Small Fetal Abdominal Circumference Associated with Delivery of Small-for-Gestational Age Neonates
Small Fetal Abdominal Circumference Associated with Delivery of Small-for-Gestational Age Neonates
Abstract & Commentary
By John C. Hobbins, MD, Professor and Chief of Obstetrics, University of Colorado Health Sciences Center, Denver, is Associate Editor for OB/GYN Clinical Alert.
Dr. Hobbins reports no financial relationship to this field of study.
Synopsis: Low blood sugars and small abdominal circumference are often associated with small-for-date babies.
Source: Beinstock JL, et al. Small fetal abdominal circumference in the second trimester and subsequent low maternal plasma glucose after a glucose challenge test is associated with the delivery of a small for gestational age neonate. Ultrasound Obstet Gynecol. 2008;31:517-519.
Often there are articles in the ultrasound literature that have diagnostic implications extending far past the ultrasound findings that were the centerpieces of these papers. One such article recently appeared in the Ultrasound in Obstetrics and Gynecology Journal. The authors conducted a simple retrospective study to correlate two variables—the fetal abdominal circumference (AC) and a one-hour glucose screen—with the incidence of small-for-gestational age (SGA) neonates.1
Data were abstracted from the records of 576 consecutive pregnancies, which included the results from one-hour glucose challenge tests, ACs obtained during routine ultrasound examinations between 18 and 22 weeks, and birth weights. The study was so simple one wonders why this had not been done before, especially since the information obtained from the study was well worth the rather uncomplicated effort in extracting the data.
One-hour 50 g screens were done on every patient between 24 and 30 weeks of gestation and the ACs were obtained as part of a standard second trimester ultrasound evaluation between 18 and 22 weeks. SGA was defined as an infant weight of <10th percentile and a low one-hour glucose value was considered to be below 100 mg %.

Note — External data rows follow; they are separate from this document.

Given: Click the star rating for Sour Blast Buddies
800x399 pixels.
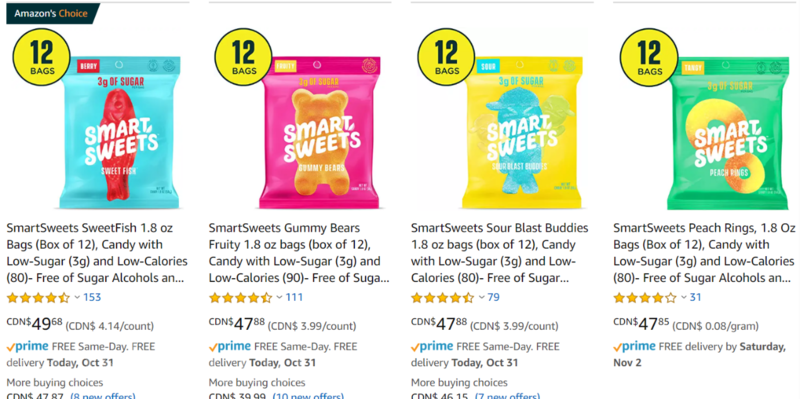Looking at the screenshot, I should point(442,297).
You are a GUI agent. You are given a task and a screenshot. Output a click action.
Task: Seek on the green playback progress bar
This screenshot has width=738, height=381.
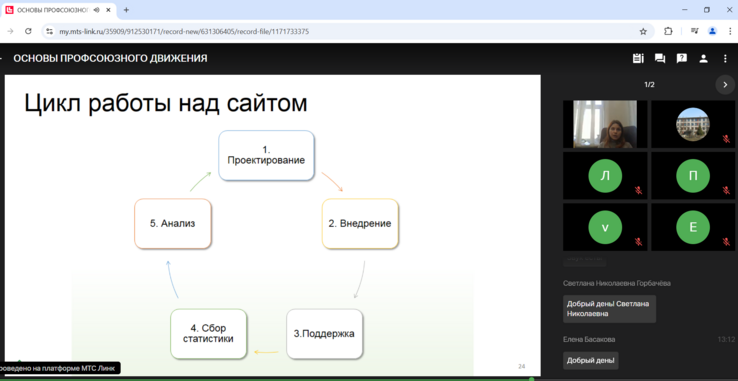tap(369, 379)
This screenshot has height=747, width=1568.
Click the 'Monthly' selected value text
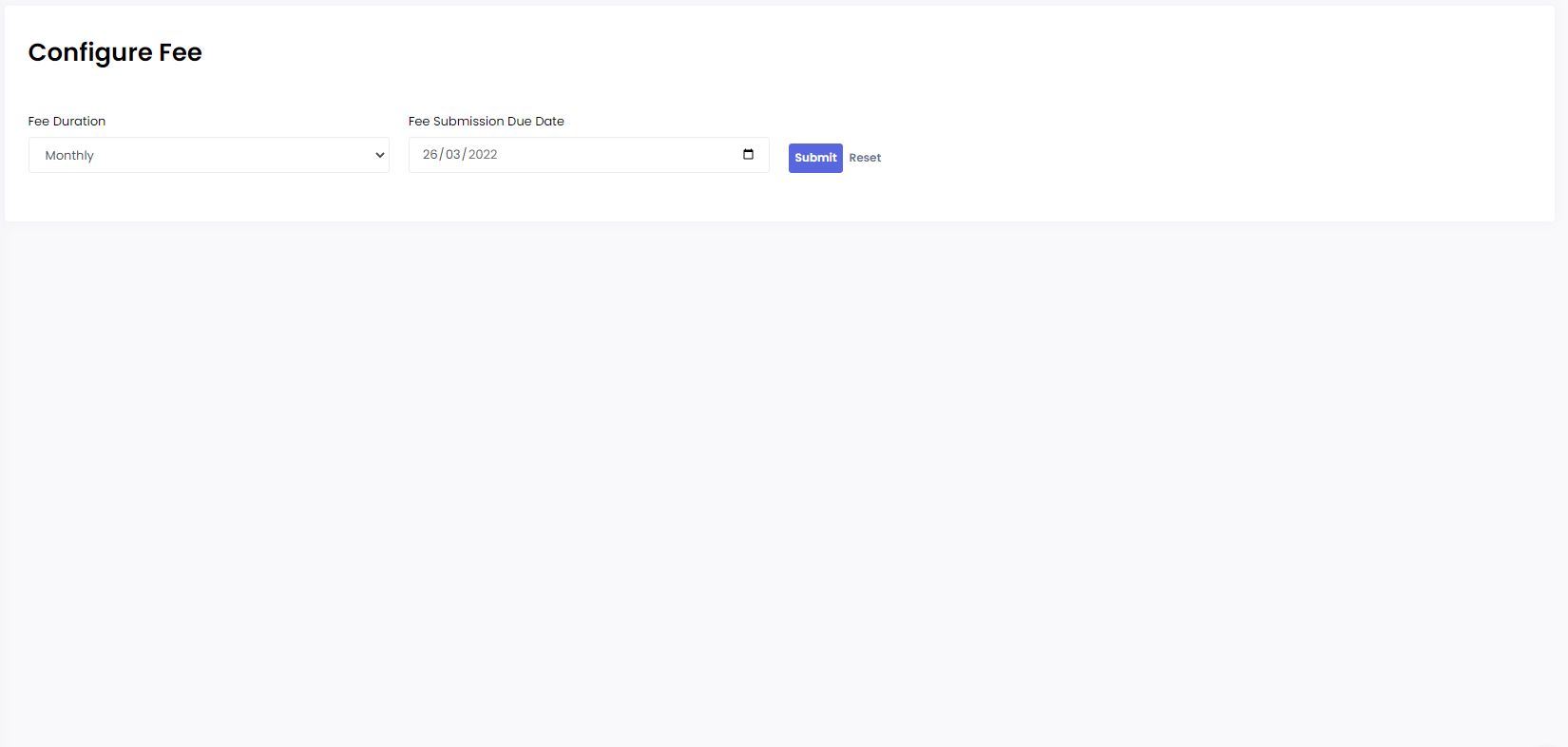[69, 156]
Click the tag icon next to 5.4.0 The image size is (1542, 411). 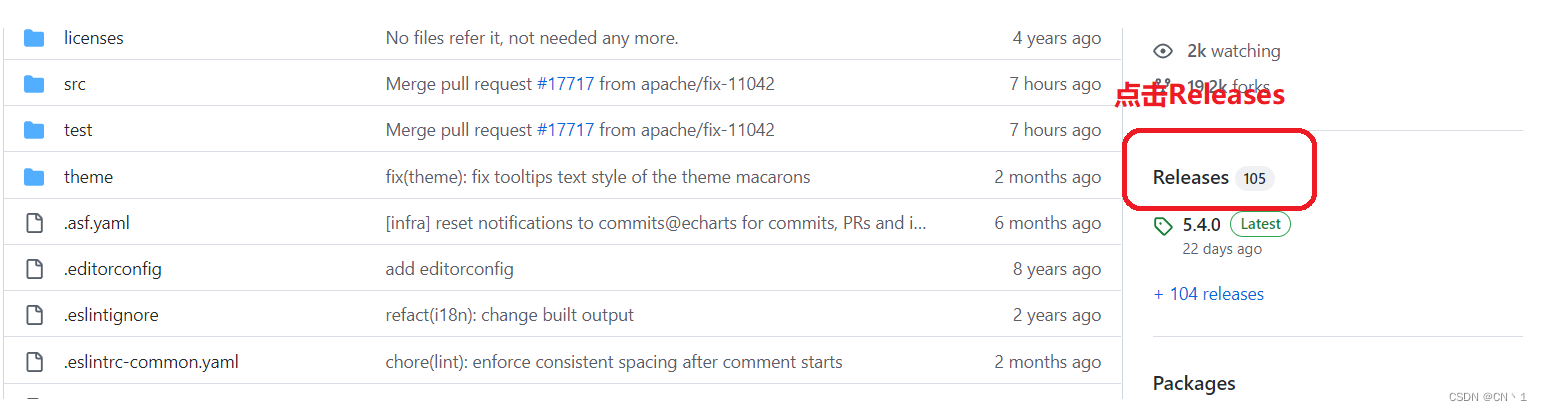pyautogui.click(x=1163, y=226)
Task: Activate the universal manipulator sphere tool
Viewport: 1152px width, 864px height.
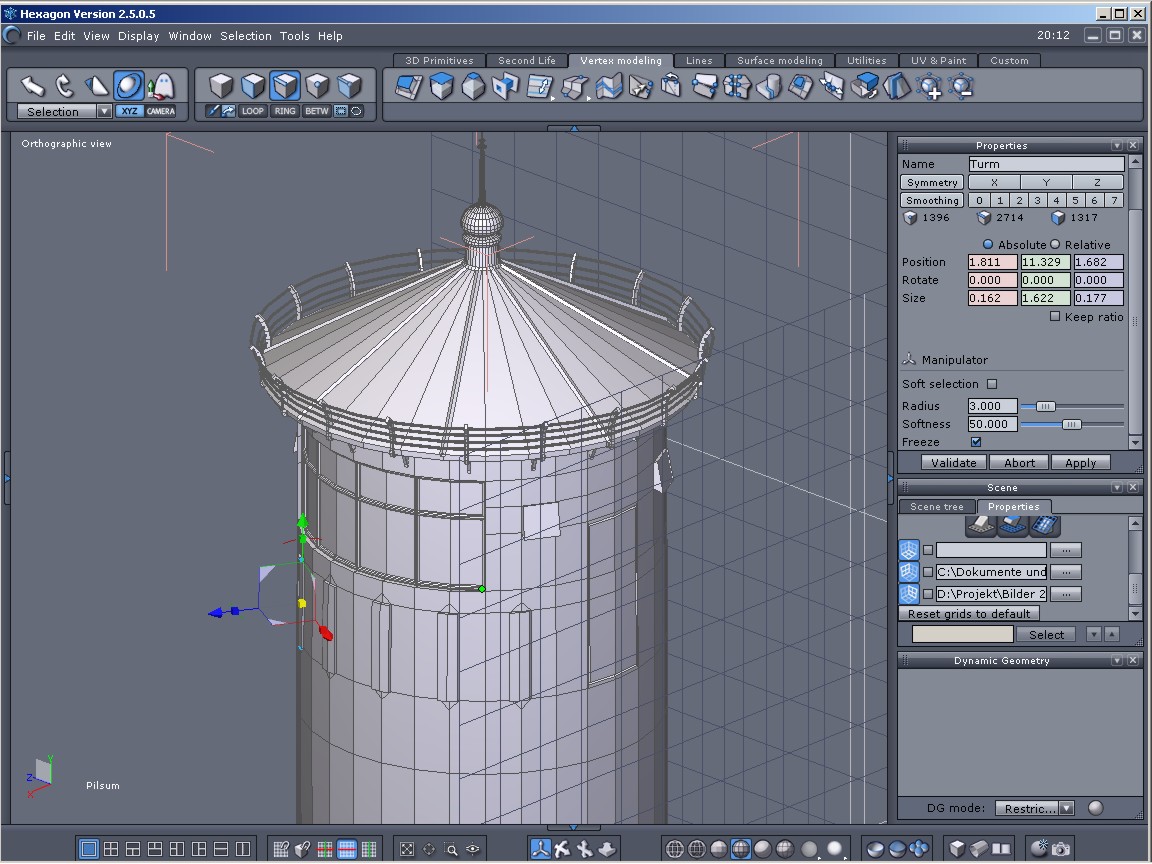Action: click(x=128, y=86)
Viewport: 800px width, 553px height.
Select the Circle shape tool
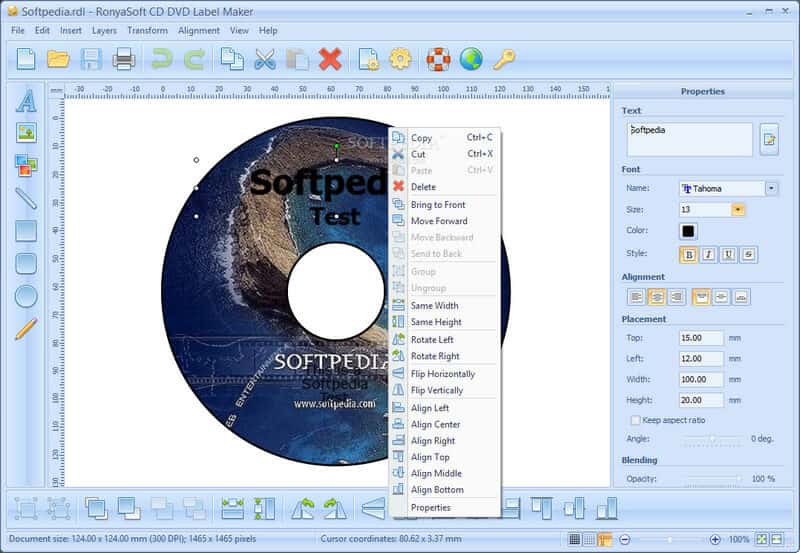pos(26,296)
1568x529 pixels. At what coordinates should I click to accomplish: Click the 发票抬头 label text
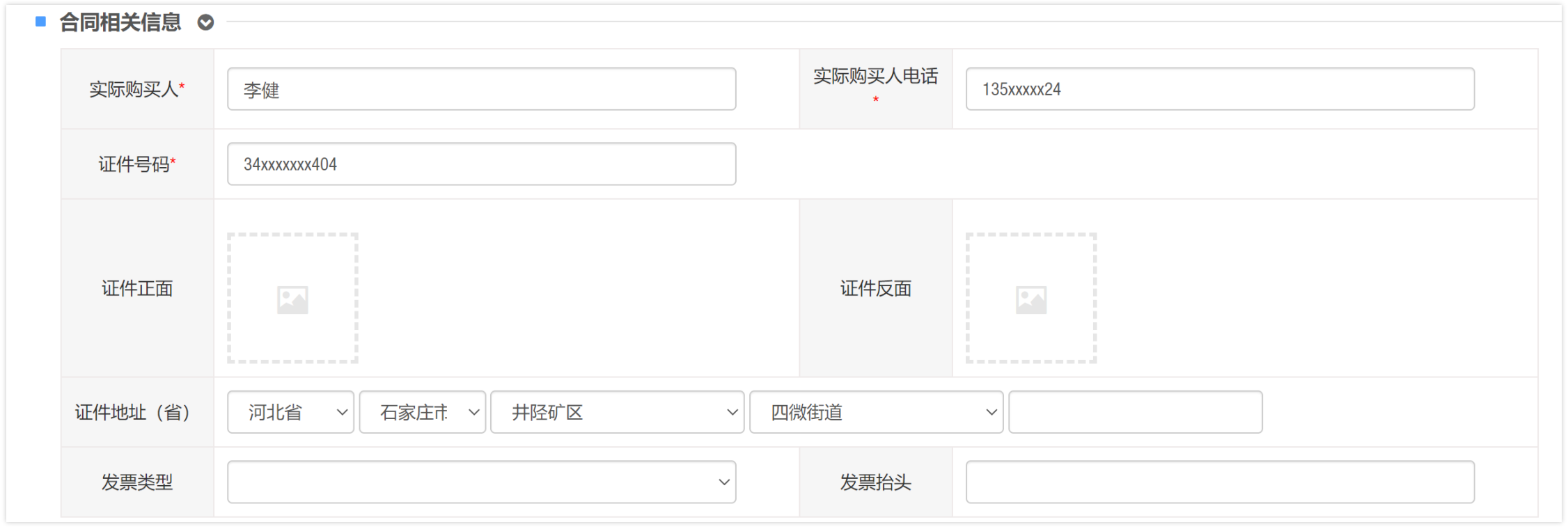875,482
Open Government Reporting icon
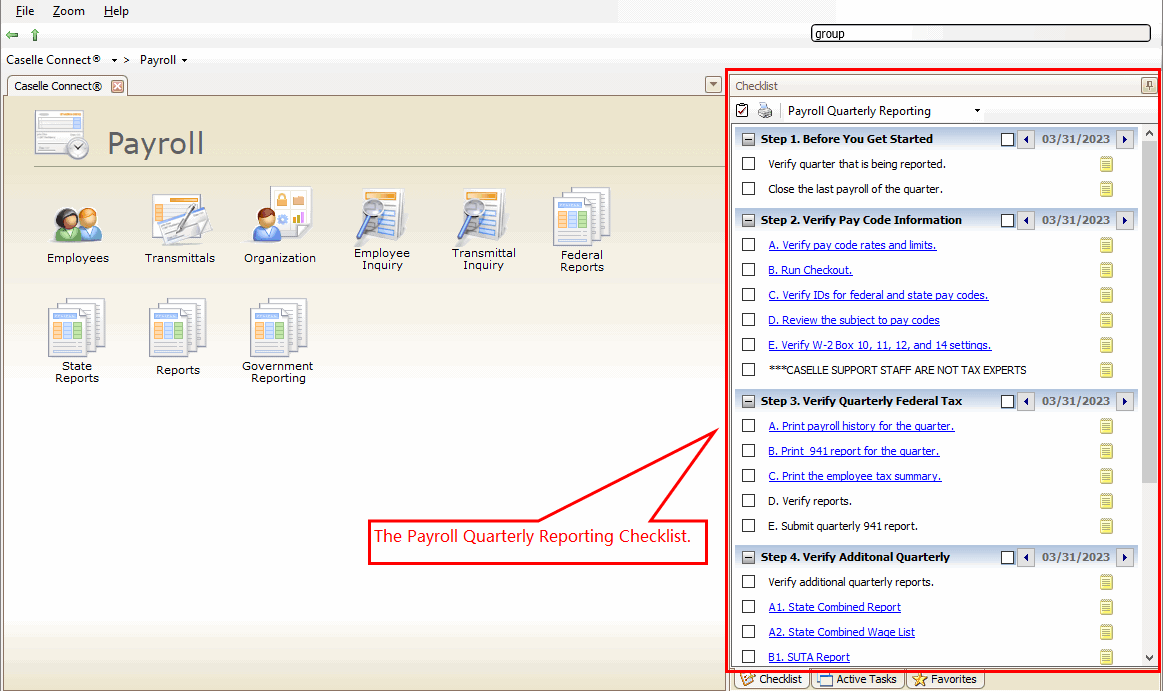 pos(278,330)
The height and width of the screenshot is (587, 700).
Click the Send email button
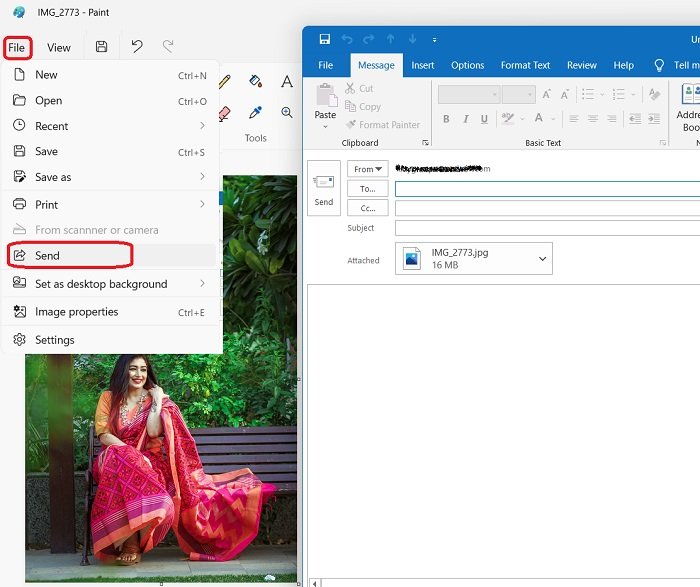point(324,189)
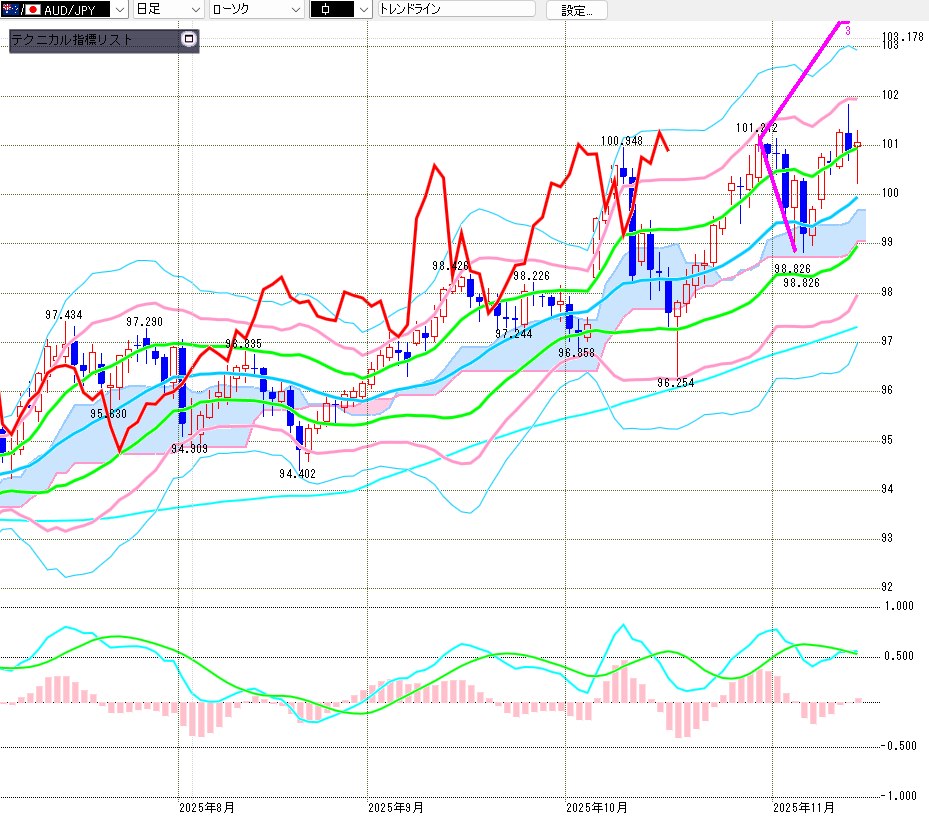Click the 103.178 price axis value
929x817 pixels.
click(903, 37)
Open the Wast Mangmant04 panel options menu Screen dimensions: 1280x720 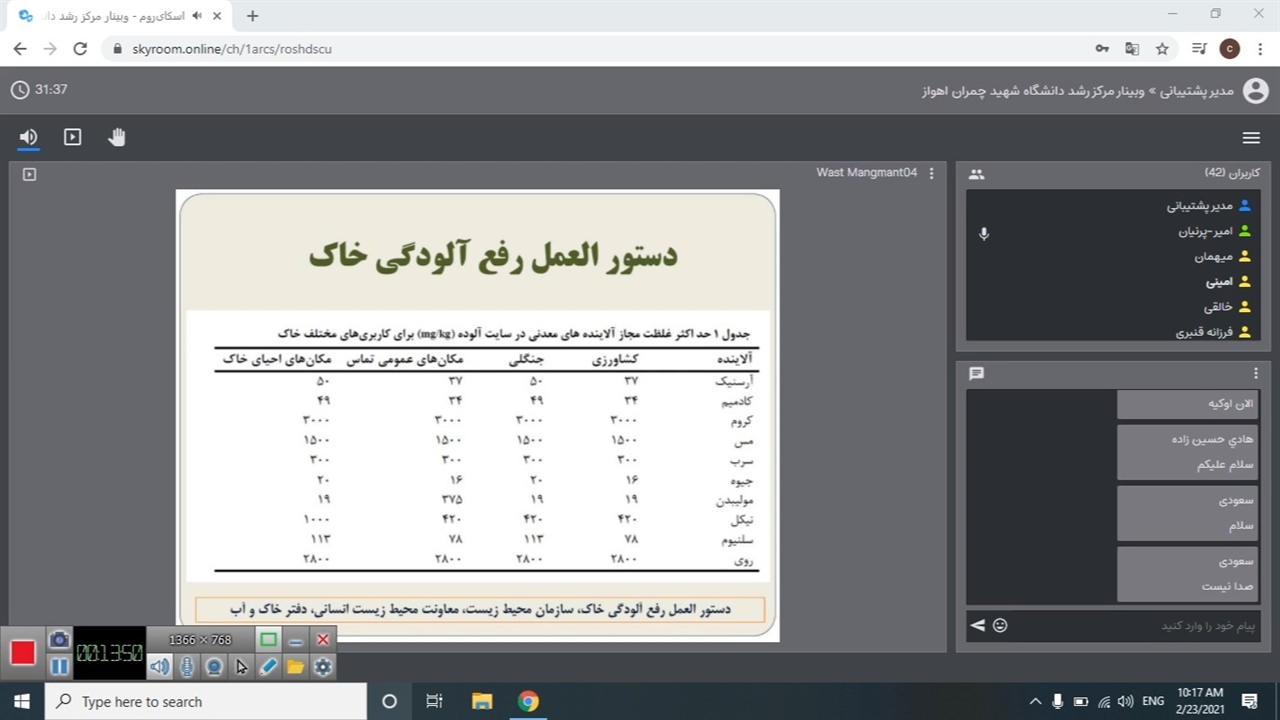point(931,173)
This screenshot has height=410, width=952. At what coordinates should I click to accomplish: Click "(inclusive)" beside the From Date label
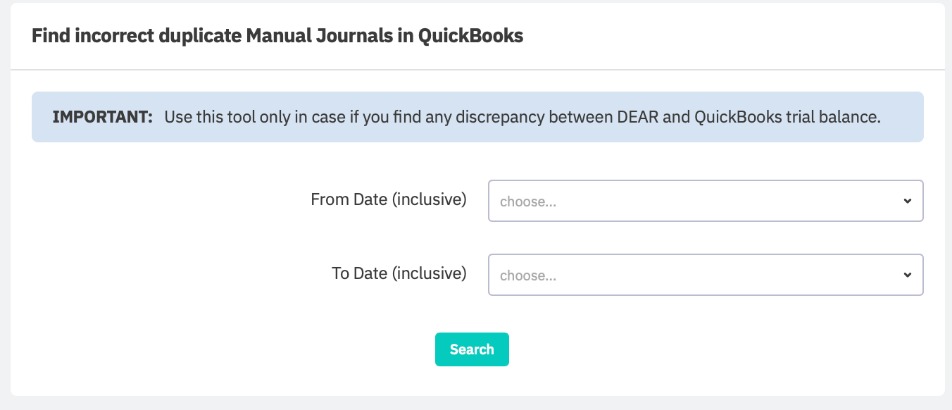point(429,199)
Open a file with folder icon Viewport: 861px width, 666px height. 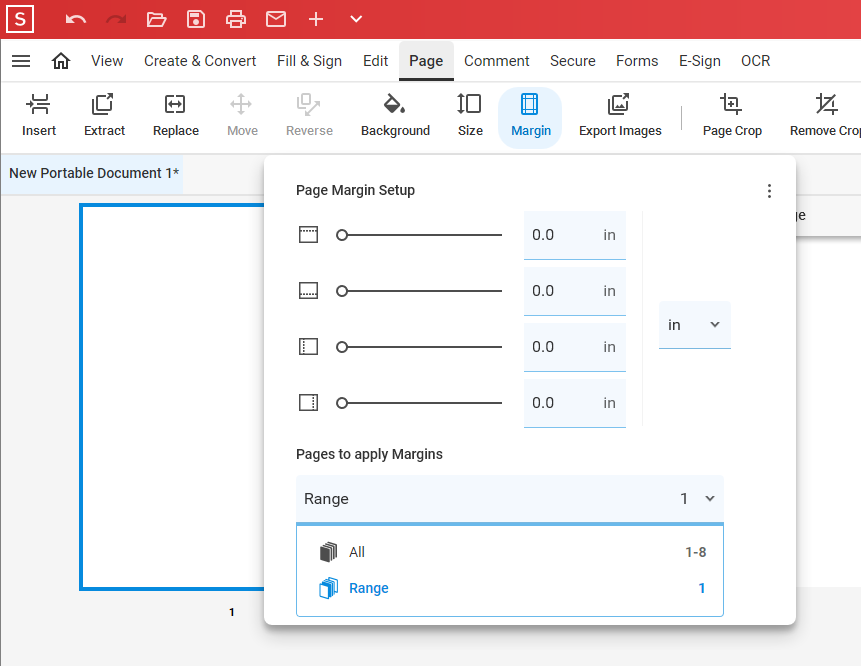156,19
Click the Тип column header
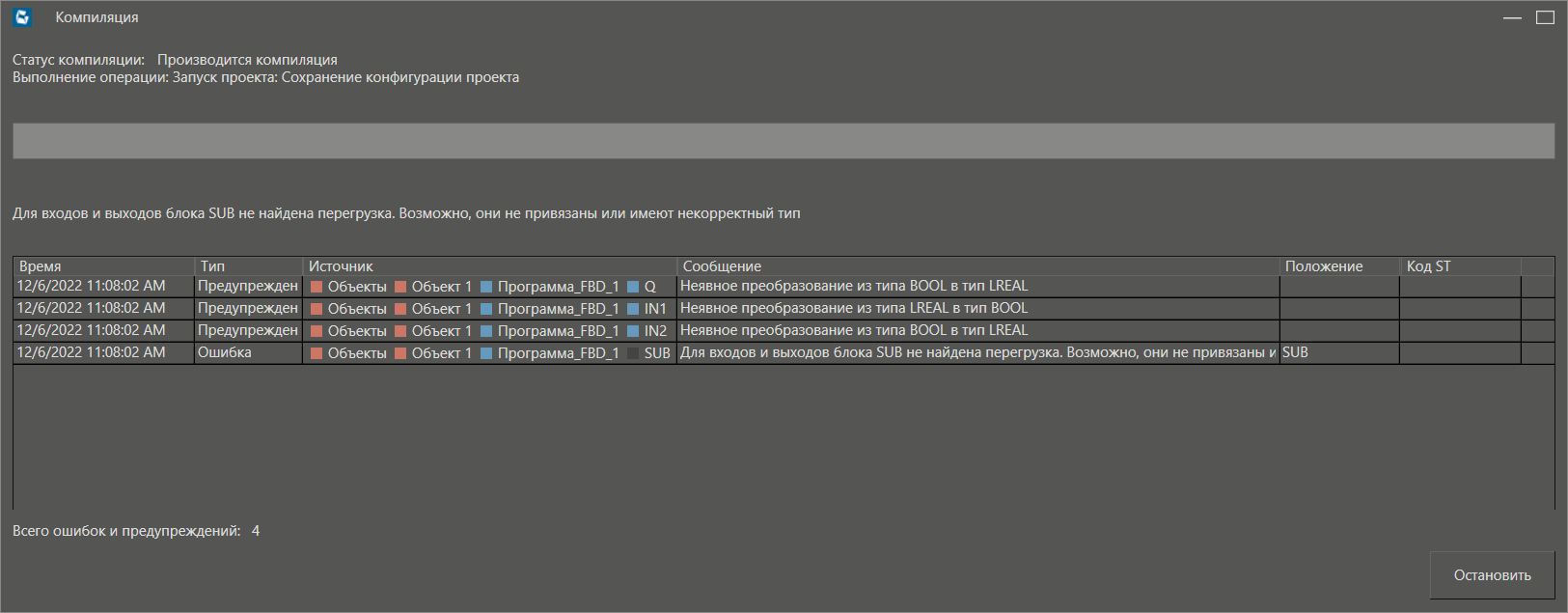Image resolution: width=1568 pixels, height=613 pixels. pos(249,266)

Fifty out of 576 patients delivered SGA infants (8.7%). Those with low glucose values had an incidence of an SGA of 13%, vs those with normal glucose values, 6.25% of whom delivered SGA infants (p = 0.005). Those patients with fetal ACs below the 10th percentile had an incidence of SGA of 17%, vs 8% in those with adequate sized ACs (p = 0.018). In those with small fetal ACs and low glucoses (19 patients), 32% delivered SGA infants, vs 0% in those with small ACs and glucose levels above 100 mg% (p= 0.018). If the fetus had a small AC, 100% of mothers eventually delivering infants with weights below the 10th percentile had low glucoses. Also, 100% of those patients with normal glucoses and normal fetal ACs delivered neonates who were of appropriate size for gestation.
Commentary
Tons of studies have addressed the relationship of elevated blood glucose levels and fetal macrosomia, but very few studies have dealt with the relationship between low blood sugar and fetal size. Similarly, many studies have correlated fetal AC with macrosomia and/ or diabetes, but less attention has been directed to AC measurements in the second trimester as predictors of later SGA, despite its obvious potential.
In later pregnancies, many of our colleagues outside the U.S. have used the AC alone as an indicator of SGA, rather than using estimated fetal weight, the formula that takes into account the size of the fetal head and femurs, in addition to the AC. The size of the head is related to genetic tendencies, as is the size of the fetal femur, and, in most cases, neither has much to do with mild to moderate fetal deprivation. The head is rarely affected in a major way in the common varieties of SGA, and the fetal femur, although falling off the growth curve early in pregnancy in severe fetal deprivation, generally is affected little in the more common type of placentally mediated SGA. On the other hand, the AC incorporates the size of the fetal liver and the amount of subcutaneous fat deposition, both of which are diminished in growth restriction. Interestingly, on the opposite end of the scale, the AC is the biometric parameter affected most by maternal glucose intolerance and plain old macrosomia.
So, when reviewing the results of a second trimester ultrasound it is important to look at the AC percentile, and not just the estimated fetal weight. If it is small, then particular attention should be paid to the results of the one-hour glucose screen to follow, since the likelihood of SGA is very high if the results of both are in the low range. This, in turn, should trigger serial fetal growth assessments to identify the fetus with true growth restriction. The importance of identifying SGA fetuses in utero has been highlighted by Lindqvist in 2005, who demonstrated that neonatal morbidity and mortality rates were fourfold higher in SGA fetuses who were not diagnosed in utero, compared with those who were (with ultrasound).2
References
- Beinstock JL, et al. Small fetal abdominal circumference in the second trimester and subsequent low maternal plasma glucose after a glucose challenge test is associated with the delivery of a small for gestational age neonate. Ultrasound Obstet Gynecol. 2008;31:517-519.
- Lindqvist PJ, Molin J. Does antinatal identification of small for gestational age fetuses significantly improve their outcome? Ultrasound Obstet Gynecol. 2005; 25:258-264.